Pensieri Sparsi

Si dovrebbe tornare senza voce da un concerto, non senza vita!


Non sono solita mettere nero su bianco i miei pensieri quando accadono cose del genere, quando per l’ennesima volta ci ritroviamo inermi di fronte alla conta dei morti, delle vittime di una guerra che si combatte con armi impari, che colpisce il cuore delle nostre emozioni e lo distrugge in pochi istanti di delirio e follia, eppure questa volta c’è qualcosa che mi ribolle dentro, qualcosa che mi costringe ad esprimermi a riguardo, qualcosa che mi impedisce di tacere.

 L‘ennesimo attentato quello accaduto ieri notte a Manchester; a far paura in una frase del genere, per quanto mi riguarda non più la parola attentato, ma quell’ennesimo che ormai sempre con più naturalezza accompagna tale parola, come se abituarsi a tali notizie riuscisse a renderle meno terrificanti. Non è così, neanche un poco.

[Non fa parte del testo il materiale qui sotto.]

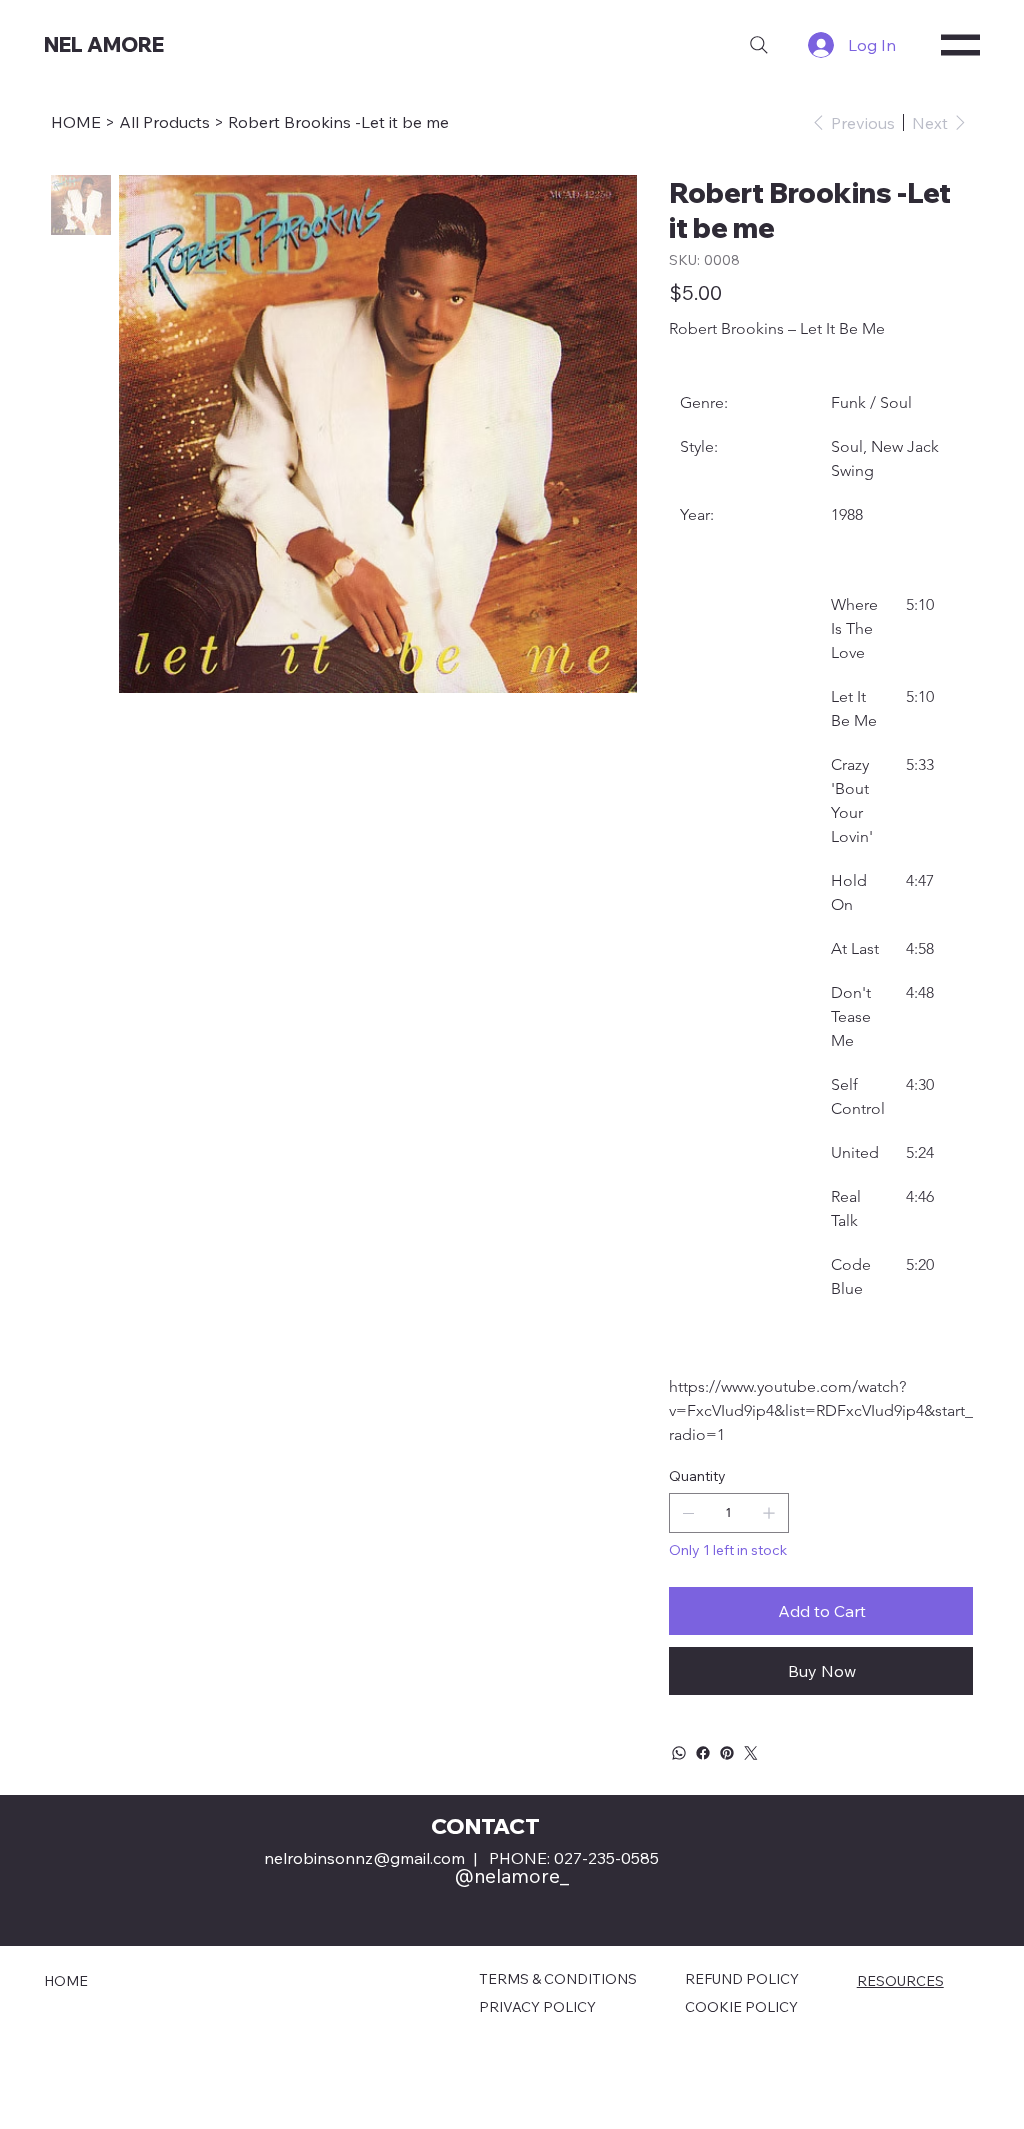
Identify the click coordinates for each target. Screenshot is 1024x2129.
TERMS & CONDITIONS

Quante volte sono stata ad un concerto? Quante volte ho salutato i miei genitori in preda all’euforia più totale? Quante volte mi hanno visto varcare la soglia di casa per recarmi chissà dove all’insegna dell’ennesimo concerto, l’ennesimo viaggio tra amiche e musica che avevo tanto bramato, pianificato e/o atteso? Quante volte schiacciata da folla urlante mi sono lasciata travolgere dalle emozioni che, pervadendo la mia anima, mi regalavano un’assurda sensazione di invincibilità. Perché è così che ci si sente quando si è felici, quando la musica pervade l’essenza più profonda della propria anima, quando si accendono le luci su un palco non più vuoto e la sagoma del proprio cantante preferito smette di essere sfocata, quando la realtà supera la fantasia…quando sembra che tutto possa accadere.

#SoloCoseBelle
E’ uno degli hashtag che normalmente accompagna le mie foto di concerto perché, quando esci di casa stringendo in mano quel pezzo di carta che ti consentirà l’accesso alla felicità, sono solo le cose belle quelle che riempiono la tua testa, le uniche che dovrebbero colmare quelle giornate, le uniche che dovrebbero condizionare  il tuo umore, le uniche che vorrai ricordare. Le uniche che dovresti aver vissuto.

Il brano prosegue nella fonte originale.